-- start of Extracted entries --

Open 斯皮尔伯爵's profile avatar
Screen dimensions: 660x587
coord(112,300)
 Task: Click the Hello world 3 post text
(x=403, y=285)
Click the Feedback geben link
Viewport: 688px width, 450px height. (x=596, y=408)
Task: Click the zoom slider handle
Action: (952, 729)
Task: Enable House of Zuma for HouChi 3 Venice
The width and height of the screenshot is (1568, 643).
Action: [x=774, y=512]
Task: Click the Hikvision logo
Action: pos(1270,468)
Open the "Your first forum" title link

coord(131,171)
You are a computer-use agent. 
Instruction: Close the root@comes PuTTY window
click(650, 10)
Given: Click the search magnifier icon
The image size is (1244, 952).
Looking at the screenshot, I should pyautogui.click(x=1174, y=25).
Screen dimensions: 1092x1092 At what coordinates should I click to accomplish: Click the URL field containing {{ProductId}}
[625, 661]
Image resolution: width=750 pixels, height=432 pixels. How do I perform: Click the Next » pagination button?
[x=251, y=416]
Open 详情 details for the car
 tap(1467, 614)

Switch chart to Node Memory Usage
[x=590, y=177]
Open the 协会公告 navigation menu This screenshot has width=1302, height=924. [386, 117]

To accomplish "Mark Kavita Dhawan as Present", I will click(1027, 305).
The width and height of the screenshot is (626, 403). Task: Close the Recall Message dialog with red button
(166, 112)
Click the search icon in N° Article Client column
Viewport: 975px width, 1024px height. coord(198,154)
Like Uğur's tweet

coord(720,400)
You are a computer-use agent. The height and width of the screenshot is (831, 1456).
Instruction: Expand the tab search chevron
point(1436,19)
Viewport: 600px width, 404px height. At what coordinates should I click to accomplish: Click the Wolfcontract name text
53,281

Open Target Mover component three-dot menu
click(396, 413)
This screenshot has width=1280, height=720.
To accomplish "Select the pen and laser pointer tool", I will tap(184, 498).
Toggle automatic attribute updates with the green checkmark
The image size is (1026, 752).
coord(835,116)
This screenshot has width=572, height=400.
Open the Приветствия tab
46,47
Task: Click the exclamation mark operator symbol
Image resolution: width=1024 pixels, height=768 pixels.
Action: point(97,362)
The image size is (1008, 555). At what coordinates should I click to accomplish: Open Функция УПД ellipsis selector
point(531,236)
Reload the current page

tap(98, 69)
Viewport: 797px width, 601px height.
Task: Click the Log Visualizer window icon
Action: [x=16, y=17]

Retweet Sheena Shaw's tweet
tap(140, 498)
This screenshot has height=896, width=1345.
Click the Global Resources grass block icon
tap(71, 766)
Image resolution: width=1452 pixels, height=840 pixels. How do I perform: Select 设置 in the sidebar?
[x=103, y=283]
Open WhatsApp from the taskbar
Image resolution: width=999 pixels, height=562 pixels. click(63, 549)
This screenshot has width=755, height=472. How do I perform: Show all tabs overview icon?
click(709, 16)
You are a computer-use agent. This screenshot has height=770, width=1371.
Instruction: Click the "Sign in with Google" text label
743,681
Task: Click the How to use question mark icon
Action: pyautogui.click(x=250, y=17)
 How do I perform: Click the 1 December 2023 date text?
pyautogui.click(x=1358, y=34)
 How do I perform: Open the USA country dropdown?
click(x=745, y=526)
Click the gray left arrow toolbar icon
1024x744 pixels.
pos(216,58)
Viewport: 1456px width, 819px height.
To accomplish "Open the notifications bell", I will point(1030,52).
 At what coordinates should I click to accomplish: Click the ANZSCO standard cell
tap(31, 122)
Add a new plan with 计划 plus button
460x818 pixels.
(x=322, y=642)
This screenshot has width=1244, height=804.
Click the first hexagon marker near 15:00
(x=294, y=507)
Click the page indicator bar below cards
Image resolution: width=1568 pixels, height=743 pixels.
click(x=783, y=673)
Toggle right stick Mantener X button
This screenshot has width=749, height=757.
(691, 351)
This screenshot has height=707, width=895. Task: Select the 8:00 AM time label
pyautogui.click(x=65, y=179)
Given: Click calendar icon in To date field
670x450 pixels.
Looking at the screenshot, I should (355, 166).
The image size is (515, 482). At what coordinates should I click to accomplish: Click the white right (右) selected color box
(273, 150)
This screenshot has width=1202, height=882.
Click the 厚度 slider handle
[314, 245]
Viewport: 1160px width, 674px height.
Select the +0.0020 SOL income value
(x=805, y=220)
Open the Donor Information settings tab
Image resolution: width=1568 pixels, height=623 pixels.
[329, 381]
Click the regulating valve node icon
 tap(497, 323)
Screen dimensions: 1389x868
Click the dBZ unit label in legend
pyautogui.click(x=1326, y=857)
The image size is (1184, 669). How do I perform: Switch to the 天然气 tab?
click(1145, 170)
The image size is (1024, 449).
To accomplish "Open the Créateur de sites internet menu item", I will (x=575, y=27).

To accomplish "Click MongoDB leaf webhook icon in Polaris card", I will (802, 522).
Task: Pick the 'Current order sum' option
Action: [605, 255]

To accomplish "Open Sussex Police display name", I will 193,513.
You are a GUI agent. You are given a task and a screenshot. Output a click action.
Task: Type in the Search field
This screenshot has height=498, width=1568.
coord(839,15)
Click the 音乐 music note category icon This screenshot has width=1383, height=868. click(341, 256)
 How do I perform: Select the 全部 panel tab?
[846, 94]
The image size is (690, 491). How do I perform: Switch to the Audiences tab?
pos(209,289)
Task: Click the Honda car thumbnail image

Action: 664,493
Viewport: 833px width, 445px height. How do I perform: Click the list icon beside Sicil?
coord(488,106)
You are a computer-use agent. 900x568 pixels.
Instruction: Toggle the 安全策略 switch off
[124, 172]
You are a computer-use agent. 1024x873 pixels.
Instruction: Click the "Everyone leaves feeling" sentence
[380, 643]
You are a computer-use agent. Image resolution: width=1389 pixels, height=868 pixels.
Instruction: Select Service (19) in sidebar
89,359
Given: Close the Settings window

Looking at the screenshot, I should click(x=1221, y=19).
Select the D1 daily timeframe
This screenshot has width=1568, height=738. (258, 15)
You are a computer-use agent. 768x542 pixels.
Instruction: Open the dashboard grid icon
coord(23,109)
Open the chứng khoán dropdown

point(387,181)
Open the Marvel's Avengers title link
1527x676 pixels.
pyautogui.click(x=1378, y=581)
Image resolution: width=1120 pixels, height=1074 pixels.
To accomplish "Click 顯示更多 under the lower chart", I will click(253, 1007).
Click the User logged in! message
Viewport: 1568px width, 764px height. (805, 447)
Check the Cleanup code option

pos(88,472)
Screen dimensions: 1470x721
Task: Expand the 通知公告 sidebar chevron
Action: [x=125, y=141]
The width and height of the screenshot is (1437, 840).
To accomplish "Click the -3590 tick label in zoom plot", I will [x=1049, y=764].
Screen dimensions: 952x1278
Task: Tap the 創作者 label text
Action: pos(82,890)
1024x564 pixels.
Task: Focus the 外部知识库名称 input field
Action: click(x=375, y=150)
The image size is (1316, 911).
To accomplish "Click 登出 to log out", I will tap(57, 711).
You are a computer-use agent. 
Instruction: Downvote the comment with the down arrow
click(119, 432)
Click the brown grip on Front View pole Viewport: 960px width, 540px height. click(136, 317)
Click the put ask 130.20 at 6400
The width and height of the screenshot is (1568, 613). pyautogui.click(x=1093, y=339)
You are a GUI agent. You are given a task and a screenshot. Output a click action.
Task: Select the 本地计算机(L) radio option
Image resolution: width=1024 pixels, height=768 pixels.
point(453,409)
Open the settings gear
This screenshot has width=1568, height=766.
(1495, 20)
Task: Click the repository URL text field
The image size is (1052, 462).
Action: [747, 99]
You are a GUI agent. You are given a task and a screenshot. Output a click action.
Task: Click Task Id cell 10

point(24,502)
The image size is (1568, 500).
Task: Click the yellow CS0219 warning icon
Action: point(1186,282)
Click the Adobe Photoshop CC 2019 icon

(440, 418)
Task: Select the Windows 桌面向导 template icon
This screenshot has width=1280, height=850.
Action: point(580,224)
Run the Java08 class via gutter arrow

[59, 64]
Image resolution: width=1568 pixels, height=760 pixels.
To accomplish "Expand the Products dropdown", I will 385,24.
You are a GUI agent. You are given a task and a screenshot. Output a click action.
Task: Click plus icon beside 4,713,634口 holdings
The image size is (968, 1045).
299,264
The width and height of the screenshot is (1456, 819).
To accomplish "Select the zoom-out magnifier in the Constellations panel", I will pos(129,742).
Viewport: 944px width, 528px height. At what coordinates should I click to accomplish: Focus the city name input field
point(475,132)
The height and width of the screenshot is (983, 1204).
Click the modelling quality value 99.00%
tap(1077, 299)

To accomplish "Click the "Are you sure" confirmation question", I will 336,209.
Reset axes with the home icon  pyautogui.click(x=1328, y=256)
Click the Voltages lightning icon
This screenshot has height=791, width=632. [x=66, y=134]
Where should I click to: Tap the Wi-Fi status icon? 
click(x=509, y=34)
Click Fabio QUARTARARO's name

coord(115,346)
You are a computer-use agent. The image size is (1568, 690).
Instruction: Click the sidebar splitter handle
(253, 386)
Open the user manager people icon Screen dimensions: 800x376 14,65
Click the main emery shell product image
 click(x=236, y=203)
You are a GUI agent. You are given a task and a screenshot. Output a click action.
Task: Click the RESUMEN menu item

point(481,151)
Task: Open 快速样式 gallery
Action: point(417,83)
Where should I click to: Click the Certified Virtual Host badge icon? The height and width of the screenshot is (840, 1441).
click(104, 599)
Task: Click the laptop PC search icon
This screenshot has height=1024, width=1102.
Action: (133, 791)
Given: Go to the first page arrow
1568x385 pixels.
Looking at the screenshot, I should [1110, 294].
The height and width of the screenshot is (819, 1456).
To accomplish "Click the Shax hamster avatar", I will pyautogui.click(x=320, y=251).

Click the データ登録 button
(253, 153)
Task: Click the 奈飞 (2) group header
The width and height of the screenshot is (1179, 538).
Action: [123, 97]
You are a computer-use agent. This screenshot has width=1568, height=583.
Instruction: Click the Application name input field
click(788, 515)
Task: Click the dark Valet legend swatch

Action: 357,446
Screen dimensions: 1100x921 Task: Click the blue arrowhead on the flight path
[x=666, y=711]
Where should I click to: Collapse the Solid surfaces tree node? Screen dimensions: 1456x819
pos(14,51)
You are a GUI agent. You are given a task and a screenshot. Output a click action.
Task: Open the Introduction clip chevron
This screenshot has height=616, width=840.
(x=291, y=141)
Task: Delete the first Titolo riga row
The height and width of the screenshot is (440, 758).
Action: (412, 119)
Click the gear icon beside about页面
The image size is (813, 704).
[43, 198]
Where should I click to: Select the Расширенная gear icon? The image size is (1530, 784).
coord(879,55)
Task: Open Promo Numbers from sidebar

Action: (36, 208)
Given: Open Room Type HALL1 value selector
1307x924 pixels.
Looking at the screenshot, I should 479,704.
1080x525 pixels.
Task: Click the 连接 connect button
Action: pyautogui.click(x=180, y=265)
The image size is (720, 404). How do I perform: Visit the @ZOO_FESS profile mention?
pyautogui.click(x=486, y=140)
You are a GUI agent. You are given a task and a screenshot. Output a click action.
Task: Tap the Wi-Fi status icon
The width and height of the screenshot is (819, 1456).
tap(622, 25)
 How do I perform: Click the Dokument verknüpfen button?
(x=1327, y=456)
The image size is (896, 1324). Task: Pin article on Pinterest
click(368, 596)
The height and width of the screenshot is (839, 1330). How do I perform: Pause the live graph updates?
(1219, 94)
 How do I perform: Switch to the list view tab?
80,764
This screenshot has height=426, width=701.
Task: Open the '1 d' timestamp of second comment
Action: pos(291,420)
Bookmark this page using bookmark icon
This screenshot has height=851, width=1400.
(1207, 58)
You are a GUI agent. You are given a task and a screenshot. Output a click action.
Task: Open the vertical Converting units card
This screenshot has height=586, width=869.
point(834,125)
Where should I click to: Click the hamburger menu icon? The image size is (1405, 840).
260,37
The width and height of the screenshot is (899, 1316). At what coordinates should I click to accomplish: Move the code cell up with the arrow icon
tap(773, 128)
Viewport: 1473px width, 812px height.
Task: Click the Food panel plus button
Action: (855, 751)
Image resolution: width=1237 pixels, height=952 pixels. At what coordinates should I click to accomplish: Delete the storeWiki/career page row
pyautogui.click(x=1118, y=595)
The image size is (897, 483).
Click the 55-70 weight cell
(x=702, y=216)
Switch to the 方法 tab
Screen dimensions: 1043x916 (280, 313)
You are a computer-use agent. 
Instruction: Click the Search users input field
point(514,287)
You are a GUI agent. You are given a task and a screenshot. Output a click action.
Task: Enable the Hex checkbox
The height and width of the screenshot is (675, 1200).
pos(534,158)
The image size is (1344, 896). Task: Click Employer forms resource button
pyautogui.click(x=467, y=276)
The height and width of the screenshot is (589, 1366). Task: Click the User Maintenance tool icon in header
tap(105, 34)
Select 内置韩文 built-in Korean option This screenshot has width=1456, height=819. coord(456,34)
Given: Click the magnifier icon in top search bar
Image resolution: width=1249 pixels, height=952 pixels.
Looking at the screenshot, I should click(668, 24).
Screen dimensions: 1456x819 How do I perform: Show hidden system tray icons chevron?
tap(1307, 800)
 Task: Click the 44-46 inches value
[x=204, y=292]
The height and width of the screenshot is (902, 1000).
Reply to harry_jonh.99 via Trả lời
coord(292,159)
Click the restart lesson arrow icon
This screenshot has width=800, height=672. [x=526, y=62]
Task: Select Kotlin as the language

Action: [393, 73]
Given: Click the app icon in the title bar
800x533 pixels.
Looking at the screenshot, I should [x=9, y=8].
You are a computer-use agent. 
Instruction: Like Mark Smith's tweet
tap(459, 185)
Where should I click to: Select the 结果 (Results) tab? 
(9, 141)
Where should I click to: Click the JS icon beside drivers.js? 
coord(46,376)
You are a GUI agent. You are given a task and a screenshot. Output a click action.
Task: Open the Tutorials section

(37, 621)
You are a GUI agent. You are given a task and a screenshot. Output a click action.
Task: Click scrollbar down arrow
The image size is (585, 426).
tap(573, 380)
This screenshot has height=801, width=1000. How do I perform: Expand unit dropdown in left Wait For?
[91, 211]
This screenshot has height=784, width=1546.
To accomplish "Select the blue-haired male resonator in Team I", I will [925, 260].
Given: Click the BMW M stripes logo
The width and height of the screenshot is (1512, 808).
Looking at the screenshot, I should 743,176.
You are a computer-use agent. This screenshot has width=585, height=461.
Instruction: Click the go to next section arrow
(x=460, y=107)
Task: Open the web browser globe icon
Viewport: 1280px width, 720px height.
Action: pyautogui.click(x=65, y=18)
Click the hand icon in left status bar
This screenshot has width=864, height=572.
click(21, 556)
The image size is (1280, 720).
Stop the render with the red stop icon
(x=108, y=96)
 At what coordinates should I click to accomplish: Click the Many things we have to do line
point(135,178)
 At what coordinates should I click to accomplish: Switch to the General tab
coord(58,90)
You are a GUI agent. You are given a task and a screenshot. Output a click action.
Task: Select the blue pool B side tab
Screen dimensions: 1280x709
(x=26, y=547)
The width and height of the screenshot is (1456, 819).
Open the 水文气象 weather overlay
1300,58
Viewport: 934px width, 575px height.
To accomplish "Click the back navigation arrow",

-- end of Extracted entries --

Problem description
Repeat the lines above word for word, starting at the line that contains "Given: Close the Settings window" and ending at the line that contains "will tap(57, 711).", with both of those lines included.

Full answer
Given: Close the Settings window

Looking at the screenshot, I should click(x=1221, y=19).
Select the D1 daily timeframe
This screenshot has width=1568, height=738. (258, 15)
You are a computer-use agent. 768x542 pixels.
Instruction: Open the dashboard grid icon
coord(23,109)
Open the chứng khoán dropdown

point(387,181)
Open the Marvel's Avengers title link
1527x676 pixels.
pyautogui.click(x=1378, y=581)
Image resolution: width=1120 pixels, height=1074 pixels.
To accomplish "Click 顯示更多 under the lower chart", I will click(253, 1007).
Click the User logged in! message
Viewport: 1568px width, 764px height. (805, 447)
Check the Cleanup code option

pos(88,472)
Screen dimensions: 1470x721
Task: Expand the 通知公告 sidebar chevron
Action: [x=125, y=141]
The width and height of the screenshot is (1437, 840).
To accomplish "Click the -3590 tick label in zoom plot", I will [x=1049, y=764].
Screen dimensions: 952x1278
Task: Tap the 創作者 label text
Action: pos(82,890)
1024x564 pixels.
Task: Focus the 外部知识库名称 input field
Action: click(x=375, y=150)
The image size is (1316, 911).
To accomplish "Click 登出 to log out", I will tap(57, 711).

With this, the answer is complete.